──────── WORKING DATA ────────

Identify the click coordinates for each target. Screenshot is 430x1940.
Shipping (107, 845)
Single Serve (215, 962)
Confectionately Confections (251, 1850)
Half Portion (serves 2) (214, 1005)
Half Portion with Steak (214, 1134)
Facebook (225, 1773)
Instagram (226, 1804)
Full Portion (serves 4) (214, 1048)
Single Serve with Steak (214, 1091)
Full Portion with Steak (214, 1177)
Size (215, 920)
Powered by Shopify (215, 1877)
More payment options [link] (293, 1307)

────────
──────── WORKING DATA ────────

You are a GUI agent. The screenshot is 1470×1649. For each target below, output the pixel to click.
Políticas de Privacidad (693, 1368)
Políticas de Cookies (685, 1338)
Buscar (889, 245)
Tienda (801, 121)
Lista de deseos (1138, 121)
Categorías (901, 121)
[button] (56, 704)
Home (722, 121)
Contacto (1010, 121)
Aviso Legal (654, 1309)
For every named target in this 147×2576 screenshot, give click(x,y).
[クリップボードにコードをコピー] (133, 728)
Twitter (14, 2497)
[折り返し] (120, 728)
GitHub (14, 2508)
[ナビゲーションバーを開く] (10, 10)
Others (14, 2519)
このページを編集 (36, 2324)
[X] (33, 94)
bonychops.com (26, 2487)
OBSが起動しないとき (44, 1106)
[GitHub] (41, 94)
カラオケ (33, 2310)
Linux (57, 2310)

────────
──────── WORKING DATA ────────

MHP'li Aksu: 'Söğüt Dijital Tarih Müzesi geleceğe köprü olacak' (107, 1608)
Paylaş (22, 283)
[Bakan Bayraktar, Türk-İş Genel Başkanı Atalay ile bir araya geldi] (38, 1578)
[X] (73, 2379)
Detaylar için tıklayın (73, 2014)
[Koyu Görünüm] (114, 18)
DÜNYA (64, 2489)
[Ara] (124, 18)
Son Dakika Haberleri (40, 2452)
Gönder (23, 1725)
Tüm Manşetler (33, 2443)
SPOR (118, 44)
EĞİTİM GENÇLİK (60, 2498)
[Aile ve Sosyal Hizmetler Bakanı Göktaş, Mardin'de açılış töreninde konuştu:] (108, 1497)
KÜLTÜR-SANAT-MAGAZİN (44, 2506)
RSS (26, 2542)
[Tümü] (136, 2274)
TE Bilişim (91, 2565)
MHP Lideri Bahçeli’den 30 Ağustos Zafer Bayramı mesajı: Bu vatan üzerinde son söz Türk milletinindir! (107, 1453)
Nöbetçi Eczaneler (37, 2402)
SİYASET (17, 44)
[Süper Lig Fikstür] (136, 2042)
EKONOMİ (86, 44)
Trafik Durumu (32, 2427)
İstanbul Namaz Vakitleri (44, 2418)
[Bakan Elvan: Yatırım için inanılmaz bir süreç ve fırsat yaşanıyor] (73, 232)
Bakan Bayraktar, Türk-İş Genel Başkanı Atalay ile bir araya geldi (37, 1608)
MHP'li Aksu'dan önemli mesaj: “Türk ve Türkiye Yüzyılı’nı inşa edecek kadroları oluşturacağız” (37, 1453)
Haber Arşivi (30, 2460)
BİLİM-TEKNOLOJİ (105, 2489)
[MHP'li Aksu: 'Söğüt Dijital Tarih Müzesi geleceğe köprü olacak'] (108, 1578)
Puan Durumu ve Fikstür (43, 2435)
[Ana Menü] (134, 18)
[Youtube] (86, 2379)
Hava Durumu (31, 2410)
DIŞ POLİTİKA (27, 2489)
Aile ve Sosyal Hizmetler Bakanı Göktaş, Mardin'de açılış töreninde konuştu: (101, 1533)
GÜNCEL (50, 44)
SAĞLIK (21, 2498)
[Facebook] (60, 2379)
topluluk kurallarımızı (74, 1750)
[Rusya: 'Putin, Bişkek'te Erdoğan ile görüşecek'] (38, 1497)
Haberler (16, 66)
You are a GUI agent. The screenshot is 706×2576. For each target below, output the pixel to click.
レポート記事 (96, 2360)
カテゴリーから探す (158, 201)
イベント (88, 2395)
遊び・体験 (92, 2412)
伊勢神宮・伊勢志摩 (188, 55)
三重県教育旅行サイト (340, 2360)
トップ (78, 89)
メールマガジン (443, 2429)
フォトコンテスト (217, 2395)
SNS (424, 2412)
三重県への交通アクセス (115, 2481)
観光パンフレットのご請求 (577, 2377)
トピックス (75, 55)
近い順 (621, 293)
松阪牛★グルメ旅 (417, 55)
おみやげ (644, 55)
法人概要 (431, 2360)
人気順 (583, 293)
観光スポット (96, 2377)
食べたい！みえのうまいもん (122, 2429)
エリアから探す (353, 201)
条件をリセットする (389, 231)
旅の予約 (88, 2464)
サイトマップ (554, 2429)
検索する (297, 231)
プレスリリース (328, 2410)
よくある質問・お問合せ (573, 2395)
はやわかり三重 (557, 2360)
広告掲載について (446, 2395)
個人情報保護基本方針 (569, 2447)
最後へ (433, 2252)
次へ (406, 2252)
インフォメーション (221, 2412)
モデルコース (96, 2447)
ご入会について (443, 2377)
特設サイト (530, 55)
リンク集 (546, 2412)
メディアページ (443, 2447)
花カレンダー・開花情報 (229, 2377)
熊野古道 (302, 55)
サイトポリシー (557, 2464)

────────

WHAT THE TASK REQUIRES: Retype the entries above exactly, but only from the line containing "Identify the click" through the line containing "More payment options [link] (293, 1307)", both included.

RESPONSE TO THIS TASK:
Identify the click coordinates for each target. Screenshot is 430x1940.
Shipping (107, 845)
Single Serve (215, 962)
Confectionately Confections (251, 1850)
Half Portion (serves 2) (214, 1005)
Half Portion with Steak (214, 1134)
Facebook (225, 1773)
Instagram (226, 1804)
Full Portion (serves 4) (214, 1048)
Single Serve with Steak (214, 1091)
Full Portion with Steak (214, 1177)
Size (215, 920)
Powered by Shopify (215, 1877)
More payment options [link] (293, 1307)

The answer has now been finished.